Anadolu Otoyolu Hendek gişeleri mevkiinde faaliyet gösteren Oba Makarna fabrikasında 15 Eylül Pazar günü meydana gelen patlamada 1 kişi hayatını kaybetmiş, 30 kişi de yaralanmıştı. İtfaiye ekiplerince devam eden soğutma çalışmaları esnasında fabrika içerisinde Mesut Şimay’ın (27) cansız bedeni bulunmuştu. Patlamada ağır yaralanan Eray Kızıldağ (22) 4 Ekim’de, Güven Albayrak (24) 9 Ekim’de, Merve Menteş (26) 10 Ekim’de, Naim Karagüzel (35) de 14 Ekim’de tedavi gördükleri hastanede hayatlarını kaybetmişti. Hususa binaen ise Hendek Cumhuriyet Başsavcılığınca başlatılan soruşturmaya ilişkin aralarında fabrika sahipleri ve yöneticilerinin de bulunduğu 7 şüpheli ifadeye çağrılmış, sorgu ve işlemlerinin ardından 6’sı gözaltına alınmış, 1’i serbest bırakılmıştı. Adliyeye sevk edilen şüphelilerden fabrika müdürü V.U. tutuklanırken aralarında fabrika sahiplerinin de bulunduğu 5 şüpheli adli kontrol şartıyla serbest bırakılmıştı. 5 kişiye mezar olan patlamada bilir kişi raporu hazırlandı
5 kişinin hayatını kaybettiği, 26 kişinin yaralandığı makarna fabrikasındaki patlamaya ilişkin 4 uzmandan oluşan heyet tarafından hazırlanan 61 sayfalık bilirkişi raporu, Hendek Cumhuriyet Başsavcılığına gönderildi. Hazırlanan raporda, mevcut patlamadan korunma dokümanı eksiklikleri ile ilgili mevzuat ve standartlara uygun düzenlenmediği, sahadaki riskleri yeterince dikkate alacak derinlikte analiz içermediği belirtildi. Toz ölçüm yöntemi, kullanılan cihazlar, kalibrasyon detayları ve literatür bilgilerinin dokümanda yer almadığından belgelerin güvenilirliğinin zedelendiği belirtilen raporda, fabrika genelindeki incelemelerde üretim alanlarında ve özellikle değirmen bölgesinde ciddi miktarda toz birikimi olduğunun tespit edildiğine dair, "Elektrik panoları gibi kritik noktalarda toz birikimi, yangın ve patlama riskini artırmıştır.
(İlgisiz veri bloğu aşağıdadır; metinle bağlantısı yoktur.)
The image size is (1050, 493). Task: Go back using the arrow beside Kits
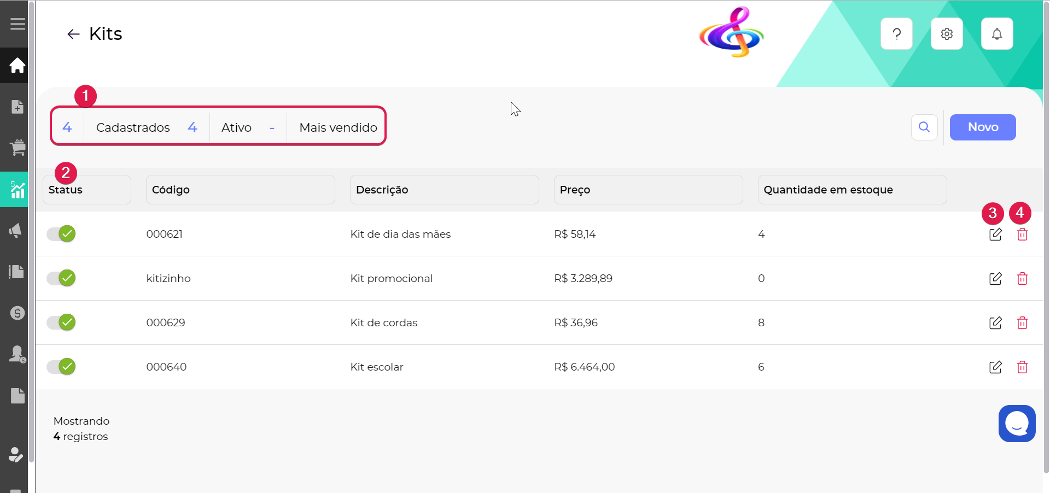pos(73,34)
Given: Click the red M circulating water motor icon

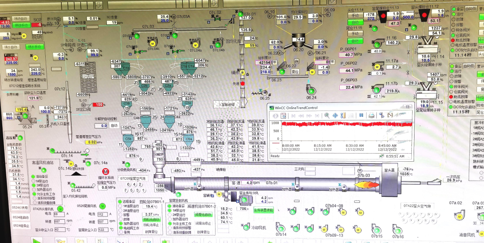Looking at the screenshot, I should coord(106,171).
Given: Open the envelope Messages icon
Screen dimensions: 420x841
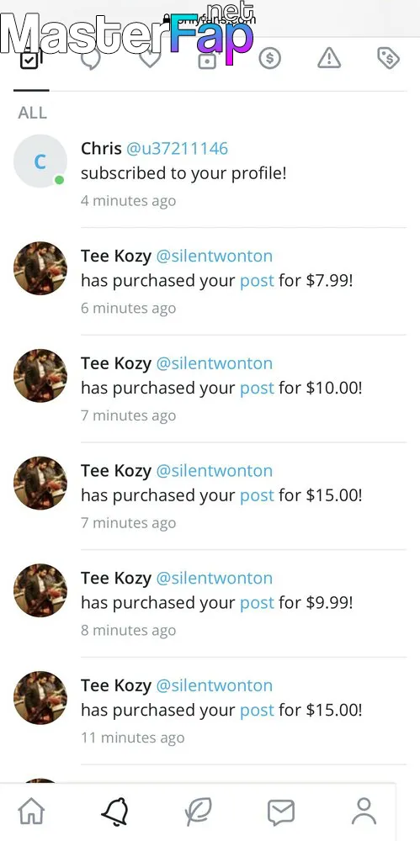Looking at the screenshot, I should [x=281, y=812].
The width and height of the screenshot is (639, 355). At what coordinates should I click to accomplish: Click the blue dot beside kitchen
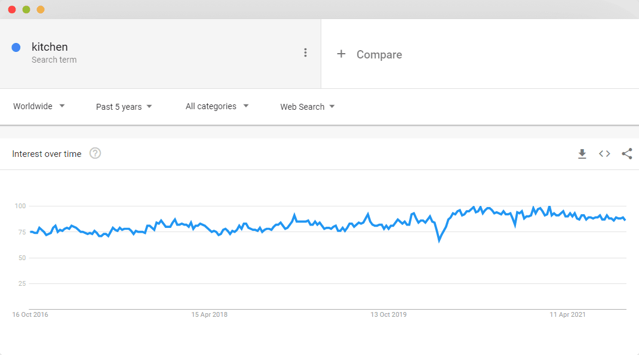(16, 48)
Temizlik faaliyetlerinin patlama için gerekli konsantrasyon oluşumuna engel olmayacak kadar uzun periyotlarda (6 ay) planlanması ve etkin temizlik yapılmamış olmasının, patlama ve yangın tehlikesi oluşumuna zemin hazırladığı belirlenmiştir" ifadesine yer verildi. “Uygun ekipman seçimine özen gösterilmediği tespit edilmiştir”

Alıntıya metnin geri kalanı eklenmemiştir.